» **Work item**: Include in the output exactly the lines from the opening of the data through the line containing "日本の統一教会事件：耳を傾けなくなった社会に一人の学者が訴える (69, 2391)", and nothing more.

^^^^^^^^

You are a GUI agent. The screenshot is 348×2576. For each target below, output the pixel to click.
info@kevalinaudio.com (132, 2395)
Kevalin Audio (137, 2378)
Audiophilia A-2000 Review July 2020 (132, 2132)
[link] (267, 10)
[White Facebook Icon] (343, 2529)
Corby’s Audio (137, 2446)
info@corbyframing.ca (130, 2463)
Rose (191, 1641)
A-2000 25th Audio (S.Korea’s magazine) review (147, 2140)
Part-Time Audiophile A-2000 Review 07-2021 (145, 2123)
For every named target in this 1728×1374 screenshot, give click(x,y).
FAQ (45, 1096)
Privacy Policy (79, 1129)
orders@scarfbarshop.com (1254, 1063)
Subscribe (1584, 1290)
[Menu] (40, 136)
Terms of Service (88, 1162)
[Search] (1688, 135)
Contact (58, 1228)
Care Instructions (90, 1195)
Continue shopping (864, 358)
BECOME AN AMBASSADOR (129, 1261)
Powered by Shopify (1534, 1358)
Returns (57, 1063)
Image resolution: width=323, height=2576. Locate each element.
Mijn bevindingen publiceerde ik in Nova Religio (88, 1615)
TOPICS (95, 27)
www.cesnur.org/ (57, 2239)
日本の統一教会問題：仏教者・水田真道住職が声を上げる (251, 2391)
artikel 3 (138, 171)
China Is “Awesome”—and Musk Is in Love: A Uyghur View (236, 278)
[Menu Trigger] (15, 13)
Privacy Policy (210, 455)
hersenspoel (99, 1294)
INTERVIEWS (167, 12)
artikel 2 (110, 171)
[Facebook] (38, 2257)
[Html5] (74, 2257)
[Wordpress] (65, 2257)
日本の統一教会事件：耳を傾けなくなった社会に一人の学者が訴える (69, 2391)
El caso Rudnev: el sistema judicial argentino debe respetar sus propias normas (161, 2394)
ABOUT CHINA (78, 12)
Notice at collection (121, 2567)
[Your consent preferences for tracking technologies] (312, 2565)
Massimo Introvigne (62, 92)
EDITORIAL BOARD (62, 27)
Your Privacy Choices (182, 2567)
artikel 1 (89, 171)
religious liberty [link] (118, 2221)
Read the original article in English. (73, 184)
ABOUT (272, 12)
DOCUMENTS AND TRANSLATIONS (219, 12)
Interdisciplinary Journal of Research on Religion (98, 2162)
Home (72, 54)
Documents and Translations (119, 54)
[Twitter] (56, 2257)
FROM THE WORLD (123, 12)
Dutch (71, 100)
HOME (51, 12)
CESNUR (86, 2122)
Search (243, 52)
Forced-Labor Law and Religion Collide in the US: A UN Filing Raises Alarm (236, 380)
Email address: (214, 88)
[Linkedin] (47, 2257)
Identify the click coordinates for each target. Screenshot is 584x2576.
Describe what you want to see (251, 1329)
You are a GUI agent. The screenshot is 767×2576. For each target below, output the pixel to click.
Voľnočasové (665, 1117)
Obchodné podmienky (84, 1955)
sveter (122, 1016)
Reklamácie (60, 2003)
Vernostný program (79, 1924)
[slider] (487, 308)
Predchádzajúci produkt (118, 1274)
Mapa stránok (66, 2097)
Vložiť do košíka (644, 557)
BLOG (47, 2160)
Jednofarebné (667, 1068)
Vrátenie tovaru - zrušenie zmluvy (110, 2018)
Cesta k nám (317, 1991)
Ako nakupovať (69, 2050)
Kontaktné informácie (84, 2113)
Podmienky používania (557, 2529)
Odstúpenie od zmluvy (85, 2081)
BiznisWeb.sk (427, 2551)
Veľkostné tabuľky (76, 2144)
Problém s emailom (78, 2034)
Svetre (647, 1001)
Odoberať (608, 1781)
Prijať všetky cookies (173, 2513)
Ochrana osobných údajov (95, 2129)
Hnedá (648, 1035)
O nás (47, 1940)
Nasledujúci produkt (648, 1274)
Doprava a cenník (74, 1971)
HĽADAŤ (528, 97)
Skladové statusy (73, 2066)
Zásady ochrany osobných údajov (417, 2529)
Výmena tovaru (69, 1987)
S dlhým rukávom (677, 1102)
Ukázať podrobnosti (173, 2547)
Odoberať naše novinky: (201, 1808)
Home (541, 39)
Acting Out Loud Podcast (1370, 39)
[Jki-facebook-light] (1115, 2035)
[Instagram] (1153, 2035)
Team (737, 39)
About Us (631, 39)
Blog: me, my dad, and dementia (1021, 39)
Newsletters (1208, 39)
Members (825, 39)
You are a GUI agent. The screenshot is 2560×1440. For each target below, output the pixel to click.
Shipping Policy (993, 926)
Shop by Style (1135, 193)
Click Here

^^^^^^^^

» **Answer to the exercise**:
You are a GUI agent. The screenshot is 348×2576. For each target below, output the pixel to click.
info@kevalinaudio.com (132, 2395)
Kevalin Audio (137, 2378)
Audiophilia A-2000 Review July 2020 (132, 2132)
[link] (267, 10)
[White Facebook Icon] (343, 2529)
Corby’s Audio (137, 2446)
info@corbyframing.ca (130, 2463)
Rose (191, 1641)
A-2000 25th Audio (S.Korea’s magazine) review (147, 2140)
Part-Time Audiophile A-2000 Review 07-2021 (145, 2123)
For every named target in this 1728×1374 screenshot, give click(x,y).
FAQ (45, 1096)
Privacy Policy (79, 1129)
orders@scarfbarshop.com (1254, 1063)
Subscribe (1584, 1290)
[Menu] (40, 136)
Terms of Service (88, 1162)
[Search] (1688, 135)
Contact (58, 1228)
Care Instructions (90, 1195)
Continue shopping (864, 358)
BECOME AN AMBASSADOR (129, 1261)
Powered by Shopify (1534, 1358)
Returns (57, 1063)
Image resolution: width=323, height=2576. Locate each element.
Mijn bevindingen publiceerde ik in Nova Religio (88, 1615)
TOPICS (95, 27)
www.cesnur.org/ (57, 2239)
日本の統一教会問題：仏教者・水田真道住職が声を上げる (251, 2391)
artikel 3 (138, 171)
China Is “Awesome”—and Musk Is in Love: A Uyghur View (236, 278)
[Menu Trigger] (15, 13)
Privacy Policy (210, 455)
hersenspoel (99, 1294)
INTERVIEWS (167, 12)
artikel 2 (110, 171)
[Facebook] (38, 2257)
[Html5] (74, 2257)
[Wordpress] (65, 2257)
日本の統一教会事件：耳を傾けなくなった社会に一人の学者が訴える (69, 2391)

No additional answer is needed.